Conheço também votantes do CDS que, filosoficamente incapazes de votarem no PSD de Passos Coelho e desgostosos com a política seguida pela coligação, votaram agora no Bloco de Esquerda «porque a Catarina Martins tem mérito e merece ter mais força».
O PS não contou com o poder do irracional e da ficção. A coligação PàF foi muito hábil na manipulação destes dispositivos fantasmáticos: desde que formou Governo, há 4 anos, criou uma história simples e credível (sem pacto de credibilidade não há ficção que resista): o PS deixou o país na bancarrota, o PSD e o CDS tiveram de, embora contrariados, instaurar uma política de sacrifícios ferozes para salvar a população e o país.
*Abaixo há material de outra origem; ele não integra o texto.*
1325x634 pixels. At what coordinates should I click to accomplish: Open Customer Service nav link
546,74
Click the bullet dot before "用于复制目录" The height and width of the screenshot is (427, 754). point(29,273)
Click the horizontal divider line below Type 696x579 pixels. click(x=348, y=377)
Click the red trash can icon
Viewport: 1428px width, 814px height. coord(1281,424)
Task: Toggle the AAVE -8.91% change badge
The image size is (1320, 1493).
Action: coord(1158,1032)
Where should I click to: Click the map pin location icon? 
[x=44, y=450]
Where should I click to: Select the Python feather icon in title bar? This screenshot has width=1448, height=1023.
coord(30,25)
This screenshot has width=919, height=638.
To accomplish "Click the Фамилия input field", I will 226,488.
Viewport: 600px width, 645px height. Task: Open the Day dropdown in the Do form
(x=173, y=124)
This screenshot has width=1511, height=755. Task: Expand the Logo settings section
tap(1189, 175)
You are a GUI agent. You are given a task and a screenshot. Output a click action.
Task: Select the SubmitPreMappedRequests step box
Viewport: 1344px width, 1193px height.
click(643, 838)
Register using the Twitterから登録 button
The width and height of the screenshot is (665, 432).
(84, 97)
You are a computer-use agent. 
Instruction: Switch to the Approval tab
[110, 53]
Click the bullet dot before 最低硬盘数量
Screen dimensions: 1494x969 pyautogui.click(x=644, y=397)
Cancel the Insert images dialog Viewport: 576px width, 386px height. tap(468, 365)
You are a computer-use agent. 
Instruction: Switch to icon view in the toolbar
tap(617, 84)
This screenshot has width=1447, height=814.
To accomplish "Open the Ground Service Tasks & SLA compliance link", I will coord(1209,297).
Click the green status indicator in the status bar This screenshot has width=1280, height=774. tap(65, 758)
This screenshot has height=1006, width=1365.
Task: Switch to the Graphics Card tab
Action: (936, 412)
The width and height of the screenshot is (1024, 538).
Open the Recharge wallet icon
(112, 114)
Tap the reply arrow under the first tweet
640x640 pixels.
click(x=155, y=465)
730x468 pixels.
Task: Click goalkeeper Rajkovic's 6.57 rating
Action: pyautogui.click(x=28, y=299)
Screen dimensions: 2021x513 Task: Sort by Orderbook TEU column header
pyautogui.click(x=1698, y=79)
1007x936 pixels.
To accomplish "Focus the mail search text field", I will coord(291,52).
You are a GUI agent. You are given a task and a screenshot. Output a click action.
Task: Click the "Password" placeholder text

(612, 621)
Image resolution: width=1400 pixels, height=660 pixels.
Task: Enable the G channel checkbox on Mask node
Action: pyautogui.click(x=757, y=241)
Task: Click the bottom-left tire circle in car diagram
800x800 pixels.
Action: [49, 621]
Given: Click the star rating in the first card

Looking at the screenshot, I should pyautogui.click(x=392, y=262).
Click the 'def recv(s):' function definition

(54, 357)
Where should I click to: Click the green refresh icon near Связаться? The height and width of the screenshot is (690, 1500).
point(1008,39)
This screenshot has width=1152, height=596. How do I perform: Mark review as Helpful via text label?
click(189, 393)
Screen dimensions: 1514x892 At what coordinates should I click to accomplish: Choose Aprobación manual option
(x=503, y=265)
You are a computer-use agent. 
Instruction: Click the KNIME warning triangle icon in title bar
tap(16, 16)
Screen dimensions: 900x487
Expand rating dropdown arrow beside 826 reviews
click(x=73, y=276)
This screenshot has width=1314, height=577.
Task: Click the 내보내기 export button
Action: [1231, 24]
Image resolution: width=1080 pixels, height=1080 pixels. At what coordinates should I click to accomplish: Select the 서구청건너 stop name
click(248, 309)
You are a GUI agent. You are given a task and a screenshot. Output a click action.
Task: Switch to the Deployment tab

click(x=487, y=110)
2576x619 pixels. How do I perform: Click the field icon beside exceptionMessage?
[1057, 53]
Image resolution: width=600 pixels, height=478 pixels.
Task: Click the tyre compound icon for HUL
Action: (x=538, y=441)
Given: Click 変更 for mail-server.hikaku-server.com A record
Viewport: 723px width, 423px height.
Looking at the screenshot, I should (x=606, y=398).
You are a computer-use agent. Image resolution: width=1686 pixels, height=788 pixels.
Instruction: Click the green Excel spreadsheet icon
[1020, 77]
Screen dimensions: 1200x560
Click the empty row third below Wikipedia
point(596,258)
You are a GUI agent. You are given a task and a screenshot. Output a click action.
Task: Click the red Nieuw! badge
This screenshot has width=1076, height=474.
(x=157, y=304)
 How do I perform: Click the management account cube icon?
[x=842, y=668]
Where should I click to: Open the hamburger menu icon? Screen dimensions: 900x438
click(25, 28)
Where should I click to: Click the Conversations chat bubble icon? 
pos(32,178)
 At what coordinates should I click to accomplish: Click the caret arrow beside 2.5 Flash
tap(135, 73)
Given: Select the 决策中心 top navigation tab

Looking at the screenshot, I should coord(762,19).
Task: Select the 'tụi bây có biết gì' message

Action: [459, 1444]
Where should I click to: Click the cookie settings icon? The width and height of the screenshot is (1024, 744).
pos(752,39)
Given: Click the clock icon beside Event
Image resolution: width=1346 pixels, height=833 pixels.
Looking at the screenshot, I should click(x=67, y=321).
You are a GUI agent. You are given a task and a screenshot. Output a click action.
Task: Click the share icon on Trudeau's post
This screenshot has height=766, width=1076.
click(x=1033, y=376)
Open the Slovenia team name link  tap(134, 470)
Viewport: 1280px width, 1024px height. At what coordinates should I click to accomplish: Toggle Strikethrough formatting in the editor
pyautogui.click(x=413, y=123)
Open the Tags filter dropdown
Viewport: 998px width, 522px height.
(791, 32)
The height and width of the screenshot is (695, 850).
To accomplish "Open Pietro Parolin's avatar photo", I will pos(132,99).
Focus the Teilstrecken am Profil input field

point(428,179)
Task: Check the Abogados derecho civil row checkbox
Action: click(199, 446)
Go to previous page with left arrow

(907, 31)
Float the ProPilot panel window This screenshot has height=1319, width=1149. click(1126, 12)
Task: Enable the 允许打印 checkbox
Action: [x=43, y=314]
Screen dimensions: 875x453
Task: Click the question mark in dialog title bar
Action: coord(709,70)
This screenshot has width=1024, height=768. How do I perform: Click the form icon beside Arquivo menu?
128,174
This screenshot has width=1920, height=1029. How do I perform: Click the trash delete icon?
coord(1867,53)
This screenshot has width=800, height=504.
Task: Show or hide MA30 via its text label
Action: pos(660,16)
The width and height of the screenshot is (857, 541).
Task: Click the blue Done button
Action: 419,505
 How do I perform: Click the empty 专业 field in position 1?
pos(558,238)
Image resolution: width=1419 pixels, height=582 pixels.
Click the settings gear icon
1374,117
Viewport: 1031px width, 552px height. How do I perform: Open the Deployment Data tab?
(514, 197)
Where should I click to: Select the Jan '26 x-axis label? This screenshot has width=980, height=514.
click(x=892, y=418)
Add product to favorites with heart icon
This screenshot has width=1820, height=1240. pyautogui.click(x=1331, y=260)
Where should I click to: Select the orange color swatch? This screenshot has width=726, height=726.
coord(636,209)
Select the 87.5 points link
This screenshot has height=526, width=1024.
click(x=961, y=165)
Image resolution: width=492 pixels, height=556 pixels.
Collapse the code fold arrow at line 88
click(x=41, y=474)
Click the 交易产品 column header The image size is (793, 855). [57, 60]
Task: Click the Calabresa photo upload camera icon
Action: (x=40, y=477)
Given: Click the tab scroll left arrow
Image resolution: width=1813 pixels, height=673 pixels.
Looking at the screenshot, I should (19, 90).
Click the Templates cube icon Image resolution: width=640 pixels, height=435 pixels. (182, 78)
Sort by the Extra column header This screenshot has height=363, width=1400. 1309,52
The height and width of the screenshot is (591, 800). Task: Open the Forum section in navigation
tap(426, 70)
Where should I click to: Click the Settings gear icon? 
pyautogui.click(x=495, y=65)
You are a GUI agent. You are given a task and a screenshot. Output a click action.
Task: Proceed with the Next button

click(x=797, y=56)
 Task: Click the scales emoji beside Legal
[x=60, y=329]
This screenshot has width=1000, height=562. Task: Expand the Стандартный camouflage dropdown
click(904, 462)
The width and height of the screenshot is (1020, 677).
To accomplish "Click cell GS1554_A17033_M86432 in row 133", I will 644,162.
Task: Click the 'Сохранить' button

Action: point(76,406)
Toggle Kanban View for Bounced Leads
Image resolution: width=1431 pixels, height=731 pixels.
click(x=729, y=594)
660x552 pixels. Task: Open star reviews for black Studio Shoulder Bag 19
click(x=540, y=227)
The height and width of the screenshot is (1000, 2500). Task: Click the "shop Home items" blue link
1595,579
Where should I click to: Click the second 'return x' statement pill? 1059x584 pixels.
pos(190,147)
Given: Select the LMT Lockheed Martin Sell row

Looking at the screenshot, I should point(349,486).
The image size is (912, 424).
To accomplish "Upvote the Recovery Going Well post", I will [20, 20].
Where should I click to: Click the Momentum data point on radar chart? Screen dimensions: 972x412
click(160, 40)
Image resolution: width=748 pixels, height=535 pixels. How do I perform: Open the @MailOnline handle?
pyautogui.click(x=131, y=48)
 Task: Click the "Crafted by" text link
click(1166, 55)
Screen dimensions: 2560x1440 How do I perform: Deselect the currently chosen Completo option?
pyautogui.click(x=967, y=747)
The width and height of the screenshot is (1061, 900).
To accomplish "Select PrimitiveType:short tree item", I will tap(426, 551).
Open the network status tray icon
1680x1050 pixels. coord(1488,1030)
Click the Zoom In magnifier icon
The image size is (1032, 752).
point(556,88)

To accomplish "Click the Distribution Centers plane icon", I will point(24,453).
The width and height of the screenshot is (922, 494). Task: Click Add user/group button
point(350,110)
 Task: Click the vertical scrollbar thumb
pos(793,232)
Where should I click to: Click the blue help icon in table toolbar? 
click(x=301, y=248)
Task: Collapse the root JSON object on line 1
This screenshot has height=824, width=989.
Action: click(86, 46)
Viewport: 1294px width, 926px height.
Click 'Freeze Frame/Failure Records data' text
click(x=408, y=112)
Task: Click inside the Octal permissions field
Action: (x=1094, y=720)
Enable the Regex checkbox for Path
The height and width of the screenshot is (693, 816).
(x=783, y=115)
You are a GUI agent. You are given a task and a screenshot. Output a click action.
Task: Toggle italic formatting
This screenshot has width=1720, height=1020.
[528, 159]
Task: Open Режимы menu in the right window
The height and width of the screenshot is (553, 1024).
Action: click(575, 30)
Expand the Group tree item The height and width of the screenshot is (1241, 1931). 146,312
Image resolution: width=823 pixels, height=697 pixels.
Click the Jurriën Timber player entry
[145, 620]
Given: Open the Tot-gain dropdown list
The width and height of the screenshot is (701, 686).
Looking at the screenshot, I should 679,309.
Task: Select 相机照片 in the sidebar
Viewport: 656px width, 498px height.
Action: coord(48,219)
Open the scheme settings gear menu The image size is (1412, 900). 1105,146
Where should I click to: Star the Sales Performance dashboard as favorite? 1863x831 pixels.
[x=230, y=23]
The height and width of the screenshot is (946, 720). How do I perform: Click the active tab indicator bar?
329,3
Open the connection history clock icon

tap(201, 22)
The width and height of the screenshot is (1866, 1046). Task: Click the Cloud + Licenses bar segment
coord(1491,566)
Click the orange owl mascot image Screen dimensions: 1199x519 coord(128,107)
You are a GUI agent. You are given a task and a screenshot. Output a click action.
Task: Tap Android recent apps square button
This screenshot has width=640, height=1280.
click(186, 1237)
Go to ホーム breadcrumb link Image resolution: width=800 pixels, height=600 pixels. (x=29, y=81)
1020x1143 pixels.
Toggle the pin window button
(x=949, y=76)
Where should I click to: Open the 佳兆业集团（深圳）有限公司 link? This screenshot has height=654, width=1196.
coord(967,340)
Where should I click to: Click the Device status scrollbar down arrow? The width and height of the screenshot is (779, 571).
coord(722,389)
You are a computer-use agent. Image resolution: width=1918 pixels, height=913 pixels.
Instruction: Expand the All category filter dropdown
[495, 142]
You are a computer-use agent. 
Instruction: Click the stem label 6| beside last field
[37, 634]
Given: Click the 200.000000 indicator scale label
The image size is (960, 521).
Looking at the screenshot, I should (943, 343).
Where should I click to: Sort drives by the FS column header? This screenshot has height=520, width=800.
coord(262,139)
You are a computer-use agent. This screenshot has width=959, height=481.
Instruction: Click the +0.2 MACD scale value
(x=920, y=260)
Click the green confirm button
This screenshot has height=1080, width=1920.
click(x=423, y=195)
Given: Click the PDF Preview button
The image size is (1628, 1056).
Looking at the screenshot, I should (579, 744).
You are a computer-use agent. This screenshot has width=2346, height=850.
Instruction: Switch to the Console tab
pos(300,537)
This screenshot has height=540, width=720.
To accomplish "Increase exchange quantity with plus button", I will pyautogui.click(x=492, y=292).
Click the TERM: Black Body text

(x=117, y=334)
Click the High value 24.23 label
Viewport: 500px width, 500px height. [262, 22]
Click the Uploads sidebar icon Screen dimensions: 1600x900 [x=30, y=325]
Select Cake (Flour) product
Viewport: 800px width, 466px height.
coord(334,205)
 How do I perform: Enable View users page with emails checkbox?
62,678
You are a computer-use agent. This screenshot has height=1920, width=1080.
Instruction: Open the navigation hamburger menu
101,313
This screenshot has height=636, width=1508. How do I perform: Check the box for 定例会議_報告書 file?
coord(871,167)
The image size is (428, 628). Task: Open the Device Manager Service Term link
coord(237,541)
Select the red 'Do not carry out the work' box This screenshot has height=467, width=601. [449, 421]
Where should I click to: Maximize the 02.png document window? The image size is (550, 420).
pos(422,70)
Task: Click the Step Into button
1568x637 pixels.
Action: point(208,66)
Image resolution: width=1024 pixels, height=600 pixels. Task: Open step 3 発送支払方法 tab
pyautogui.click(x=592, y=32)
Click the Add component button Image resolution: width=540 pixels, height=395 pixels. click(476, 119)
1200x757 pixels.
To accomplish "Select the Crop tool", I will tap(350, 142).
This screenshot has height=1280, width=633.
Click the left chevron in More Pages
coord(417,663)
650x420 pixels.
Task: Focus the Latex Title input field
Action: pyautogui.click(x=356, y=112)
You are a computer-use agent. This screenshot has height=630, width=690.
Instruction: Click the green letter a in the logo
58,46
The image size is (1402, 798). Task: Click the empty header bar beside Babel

A parte do ‘embora contrariados’ é importante, porque justifica as promessas eleitorais desprezadas (como o não aumento de impostos) e a retirada retroativa de direitos adquiridos (como o corte nas pensões de reforma).
Nunca, ao longo destes anos, o PS contrariou esta narrativa; com Seguro ou com Costa, a estratégia foi esquecer o passado e falar apenas do futuro – assumindo, assim, a verdade da narrativa da coligação.
Para vencer, o PS deveria ter defendido a sua herança: o trabalho feito na saúde, na educação, na investigação científica; o corte nas pensões e benefícios dos políticos; os direitos humanos (a IVG, o casamento homossexual). E deveria ter recordado que o PEC4 era uma tentativa de evitar a troika e tinha sido aprovado pelos credores internacionais.
Infelizmente, os ódiozinhos pessoais, primeiro, e o pavor da sombra de Sócrates, depois, impediram esse exercício de serenidade e convicção.
É difícil convencer os eleitores a votar num partido que se envergonha do seu próprio trajeto e o esconde.
Houve outras coisas que correram mal ao PS: a discrepância entre o programa e o discurso eleitorais, o tom mais auto-justificativo do que atacante, o imbróglio dos cartazes, a ausência de vozes gerando coro com o líder. Mas o que decide uma eleição é a consistência de uma história – e o PS não conseguiu contá-la.